* [Page extract]
^^^^

Bungay No. 1

INFORMATION

Font ID: 11725BUN
Object Type: Baptismal Font1
Font Century and Period/Style: 11th century, Medieval
Church / Chapel Name: Parish Church of the Holy Trinity
Font Location in Church: [cf. FontNotes]
Church Patron Saint(s): The Holy Trinity
Church Address: Bungay, Suffolk, NR35 1AU, UK
Site Location: Suffolk, East Anglia, England, United Kingdom
Directions to Site: Located 9 km W of Beccles
Ecclesiastic Region: Diocese of St Edmundsbury & Ipswich
Historical Region: Hundred of Wangford
Additional Comments: price of a font: the mason and his assistant were paid 3s . 9d. for three days of "work, wages and meat" --but probably not including the price of the stone-- to make a basic (?) stone font in 1558 -- disappeared font? (the one from the 111th-century church?)

^^^^

* [Stored rows]

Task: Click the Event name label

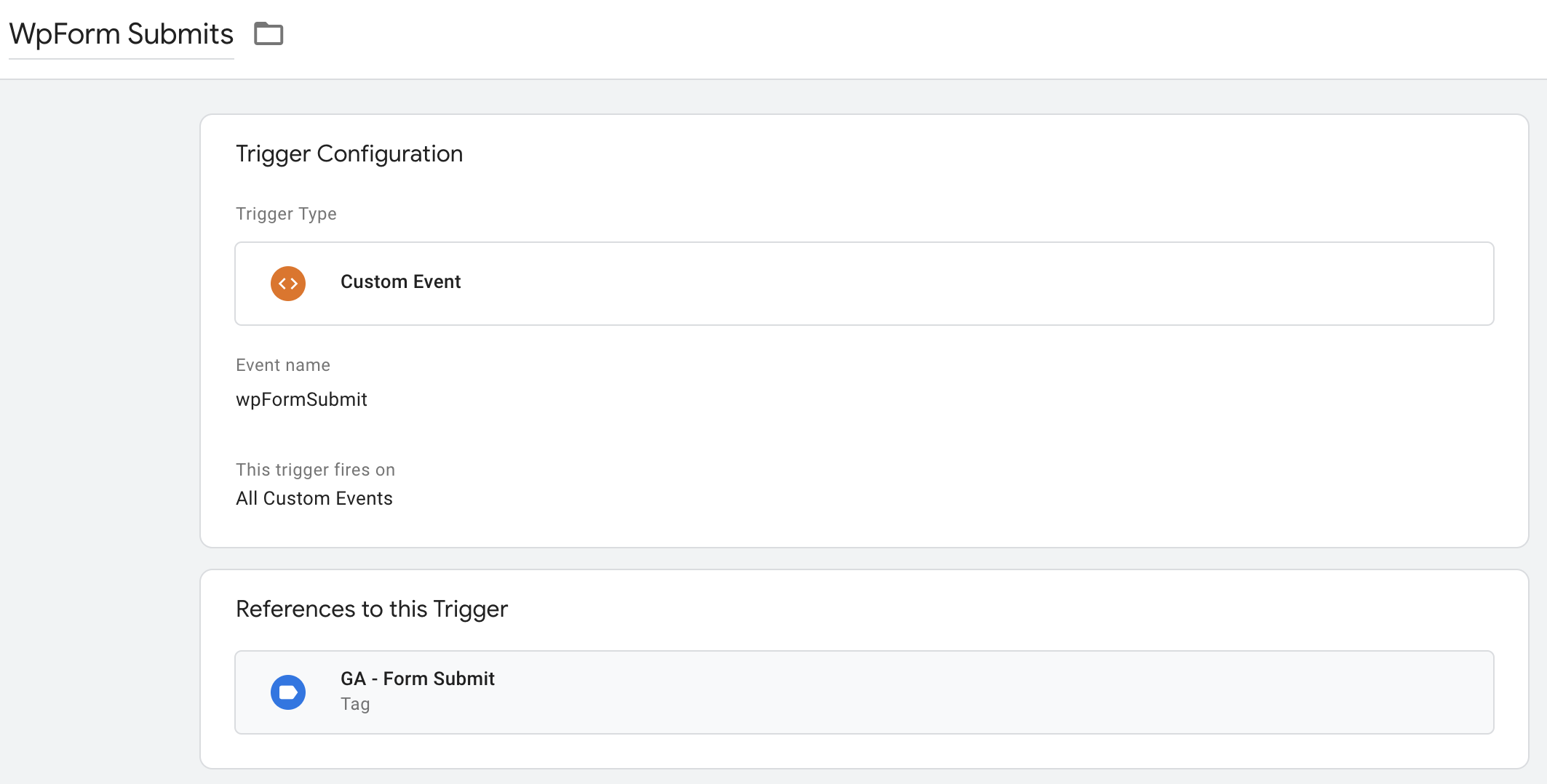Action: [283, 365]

^^^^

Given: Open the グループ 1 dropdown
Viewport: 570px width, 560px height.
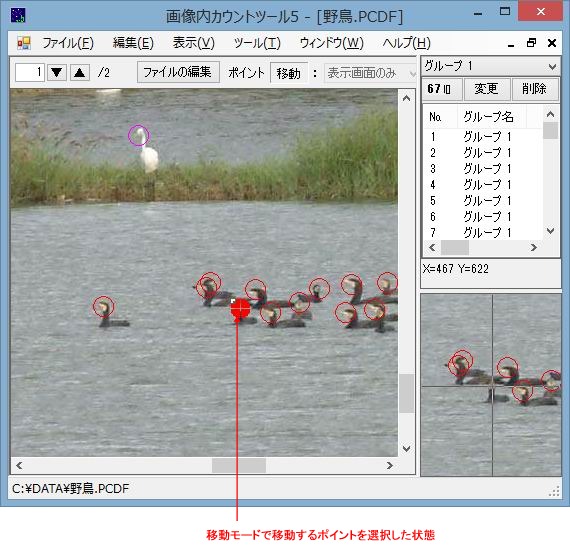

^^^^

* [Complete the following]
a – Please answer these from the Bungay font entry, one line each, marked (i), (ii), (iii):
(i) To whom is the church dedicated?
(ii) How far from Beccles is the site, and in which direction?
(iii) How much were the mason and his assistant paid in 1558, and for how many days?
b – Write the next part of the Bungay font entry, picking up after its final line.

* [Answers for the exercise]
a –
(i) The Holy Trinity
(ii) 9 km west of Beccles
(iii) 3s. 9d. for three days

b –
Font Notes:
Knott (2008) informs that the Holy Trinity church of Bungay has now "one of Suffolk's few 18th century fonts, not too dissimilar from the one across the road at St. Mary. There 's another at far off Bawdsey." [none of these fonts listed in this Index on account of their late date]. The 18th-century font is probably not original from this church, because, about 150 years earlier Suckling (1846-1848) had written: "This church possesses no font, its use being supplied by a wooden moveable stool; though there is little cause, perhaps, to lament its disappearance, disreputable as is its successor. It could not have been very elegant, for we learn, from the authority above quoted [the 'Churchreeve's Books'], that in 1558 the Churchwardens 'paid the mason and his lad for 3 days work making the font, wages and meat, 3s. 9d.'" Suckling (ibid.) furher notes: "The circular tower of this church is, probably, as ancient as the reign of Edward the Confessor" [i.e., 1042-1066], and that the first recorded vicar of Holy Trinity is Robert Haustede, in 1308.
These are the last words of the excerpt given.